Dave Jackson didn’t have time to clean up his heavily wooded yard after an ice storm left it in disarray in December 2008 – he had to answer a call to serve his country in Iraq instead.
Jackson, 35, a sergeant first class in the 211th Military Police in the Army National Guard, was deployed several months after the storm left downed trees and debris all over his property.
A group of local residents – partnering with a national outreach program that provides lawn care for deployed troops – stepped up recently on a volunteer mission to clean up the property. Jackson, who had lived in Townsend for less than two years before he was deployed, said he never expected strangers to reach out and help him.
“It’s tremendous. I was going through so much,” Jackson said. “All these people who didn’t even know me decided to give their all. They have such big hearts. I can never ever thank them enough.” The local volunteers worked with GreenCare for Troops, a national organization dedicated to helping the nation’s servicemen. The program, coordinated by Project EverGreen, connects local green-industry professionals with men and women serving in the armed forces away from home. To clean up his yard right after the storm, Jackson initially hired a contractor, who ended up taking his money but made no dent in the debris.

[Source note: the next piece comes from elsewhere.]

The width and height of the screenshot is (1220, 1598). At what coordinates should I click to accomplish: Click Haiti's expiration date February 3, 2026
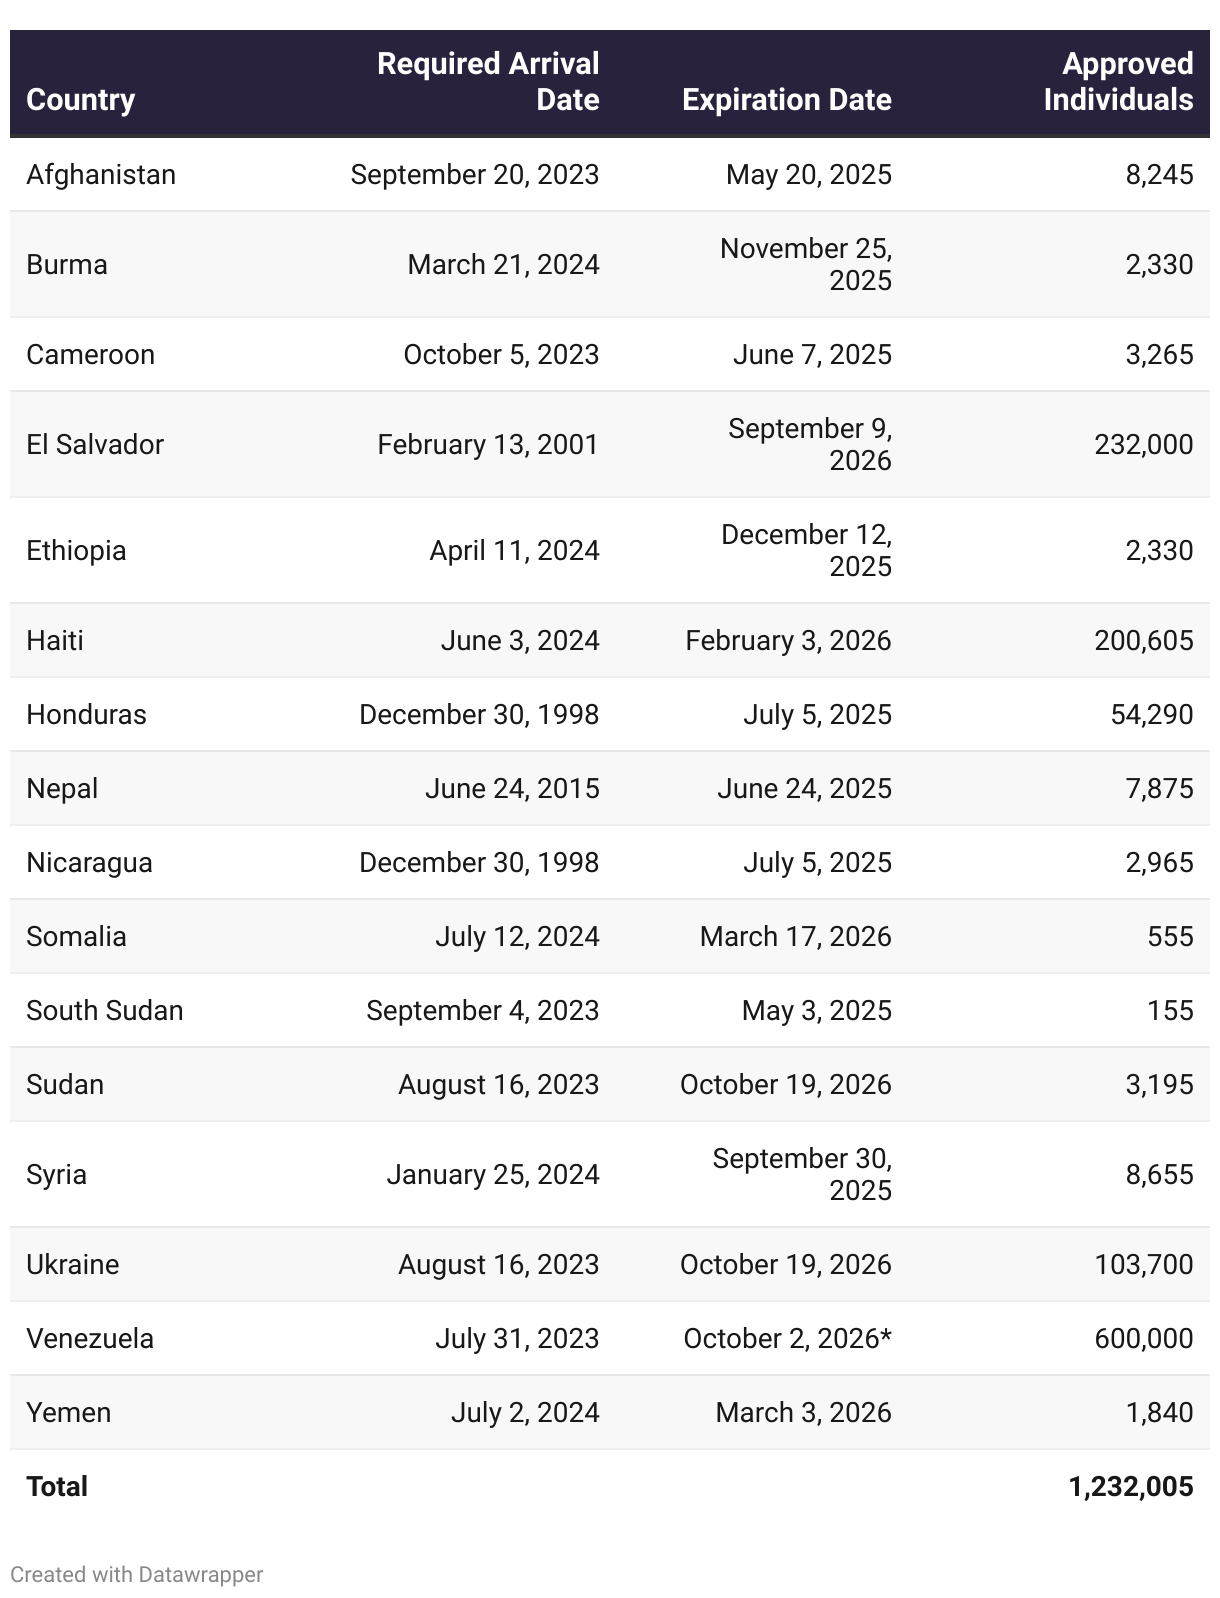pyautogui.click(x=788, y=641)
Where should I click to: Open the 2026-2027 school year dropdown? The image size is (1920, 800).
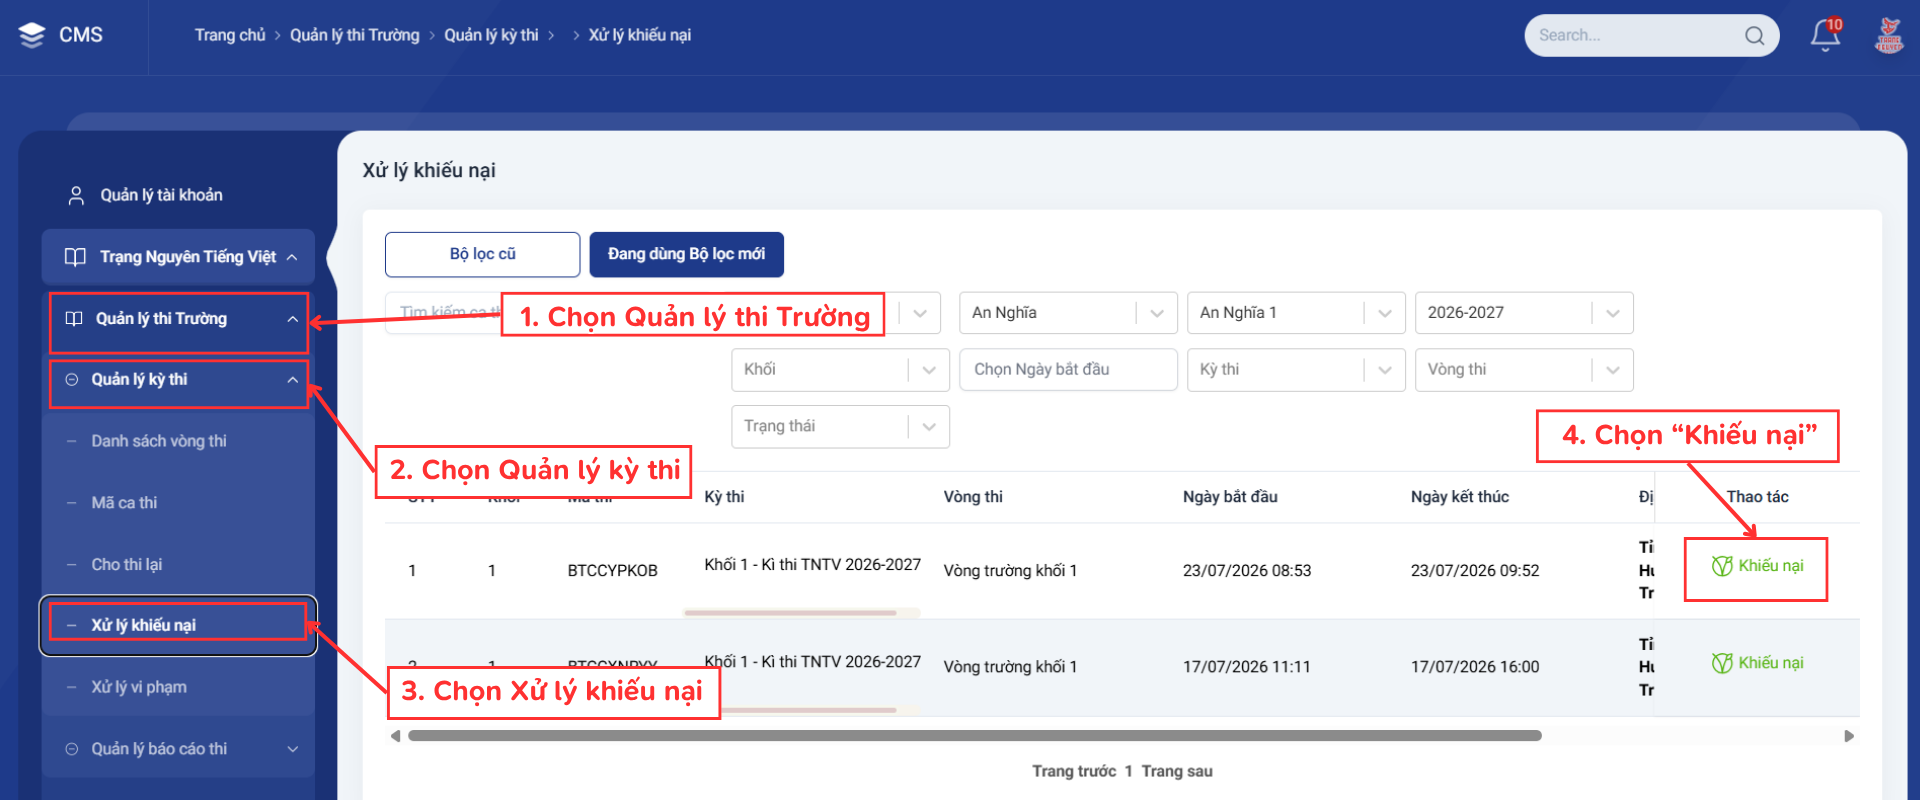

Jackson, who has served in the National Guard for 17 years, was deployed to Fort Taji in Iraq in July 2009. But in the meantime, he lost his full-time job with the National Guard as an operations sergeant and was separated from his wife.
A friend from the National Guard, Amy Barry of Lynn, knew of the problems at Jackson’s property and nominated him for GreenCare services.
Local residents and Vietnam veterans Tim Manigan and Doug Fitzgerald – who have worked together on veterans’ projects over the years – went before selectmen to enlist help after volunteers from GreenCare came to Townsend and realized they didn’t have the equipment necessary to handle the overgrown grass and remove large downed trees.
That’s when Townsend Highway Department employee Keith Letourneau and his wife, Mary, the town’s animal-control officer, stepped up to help.
“There were a lot of people interested in helping, but it became such a big undertaking that Keith and Mary first came up and started doing it,” Manigan said. “They had the equipment and they, along with their son Shane, did the whole thing.”
After working one day a weekend “over a span of seven weekends of hard work, the lawn was cleared,” Manigan said.
Manigan and Fitzgerald said they first became involved because many Vietnam veterans felt that nothing was being done for them once they were home.
Fitzgerald, a West Point graduate and a captain in the Army, and Manigan, also an Army veteran, say it’s important to give back to other veterans.
Mary Letourneau said she saw the selectmen’s meeting where Manigan and Fitzgerald spoke about Jackson and knew she and her family had to help.
“I said we really need to check into it. We needed to help,” said Letourneau. “His family’s not here, he’s all by himself. He’s going through some stuff and he needed some help, so we just saw what we needed to do and did it.”